Ever since I was young, I've been a consummate over achiever. Here is what my senior year in high school looked like: 5 Advanced Placement Classes, anywhere from 10-20 hours of swimming a week (practice, weight room training, meets), roughly 5-10 hours of life guarding a week, random leadership positions in various clubs, and blogging. I was also consistently somewhat sick (constant coughing with "I'm fine!"), I had a huge mark on my face from some skin condition no one could quite figure out, constant fatigue (many a days were spent falling asleep in study hall hours), and I was really bad at learning how to express my frustrations or anger. Like really bad. I'm still working on it. 

In short, I seemed like I had my shit together, but I was miserable. I hardly hung out with people outside of swimming and school hours. I wasn't much fun. All I wanted to do when I was exhausted was crash and watch random K-pop videos and variety shows. It's sad, though, because if I'm being perfectly honest, I had this secret, slightly masochistic pleasure in being worked to the bone. What's with that? I liked being able to give someone a disdaining look when they were complaining about their workload and then spouting off about my own and pointing out how I had much more and was making it work. Yeah, guys, I was that chick.

I don't know why I was like that. To a lesser extent that over-achiever crept its way into my college years, and it's taken being out of that competitive, academic zone to find some sort of inner peace (how yogi of me, right?). I put a lot of pressure on myself through my academic career, and I frankly don't know why. I think I had these fantastical dreams about being famous for some crazy, cool thing I did when I was young. I wanted to get to that level of "I made it" before I hit twenty, but I had no actual passion for one specific thing. I always say, and I still do, that writing is my true passion, and one day I'll be this crazy novelist working silly hours pouring my heart into some inspiring, life changing story. However, I had been so busy trying to prove something (to me, to people, who knows?) that I lost what it meant to be a writer. 

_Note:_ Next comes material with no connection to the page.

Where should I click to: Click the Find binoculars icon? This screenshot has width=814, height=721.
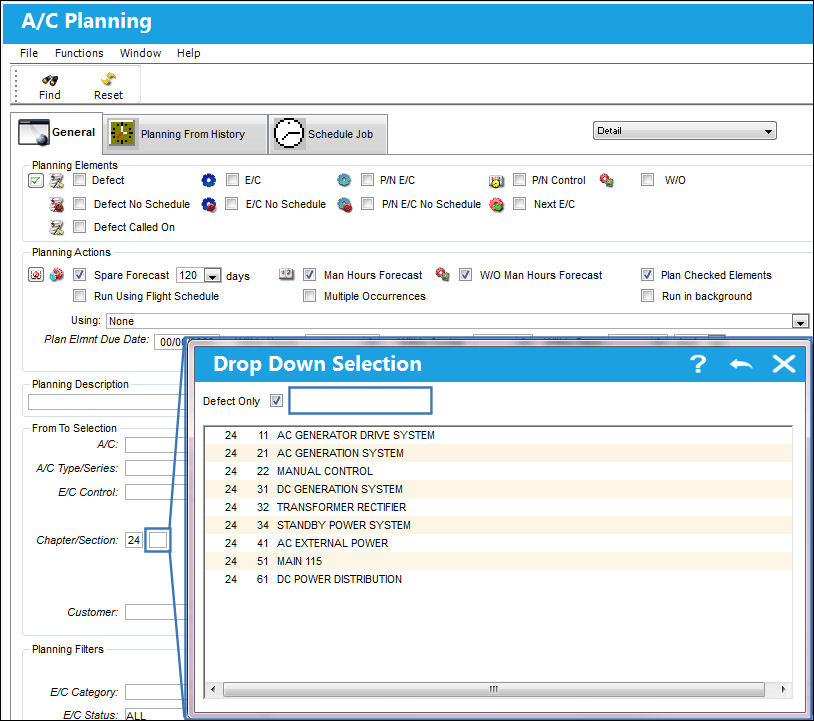(50, 80)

How could I write about life when I wasn't experiencing it? My over-achiever path wasn't exactly leading to any breakthroughs, and it was having a serious impact on my over all pursuit of happiness. I was unhappy; I was lonely, and I often had this feeling of being insignificant. It's one thing to be a blip in a population of 6 billion; it's quite another to realize that in all of your various friend circles, your presence wasn't exactly missed. Like college admissions advises, it's better to be passionate about a few things than stretched out among a lot. The problem was that I thought I was passionate about everything, but really I just felt like I needed to do everything. Maybe I had a bit of FOMO? 

Anyhow, when I found myself miserable, slightly overweight, lonely, and consistently annoyed with everyone and everything, I knew it was time to make a change. I was saying goodbye to an important part of my life, and I was entering a new one. If any time was a time to change, it was then. 

I made a promise to myself that this first year in Korea would be, if anything, a time of improvement. I was going to relax. I was going to stop planning for the future down to every last detail. I was going to say yes when I wanted to say no and binge watch TV. I was going to stop looking at the negatives, and I was going to stop using "stress," "too busy," and "PMSing" as excuses. I would stop getting my feelings hurt over what I perceived as people "forgetting" me or not being able to hang out. I would do more, ask for more, give more, and I would just give myself a break. Forgive myself for the things I said and did, be proud of what I've accomplished no matter how little or big, and just live.

I'm not saying it's as easy as a few yoga sessions or some mirror talk, and bada-boom-bada-bam, you're cured of taking insane pleasure in your even more insanely over-achieving life. It takes a lot of personal reminders and a lot of pushing yourself out of your comfort zone and even your slight discomfort zone to get to a place of genuine happiness. It takes work. But the result, while slow, has so far been worth it.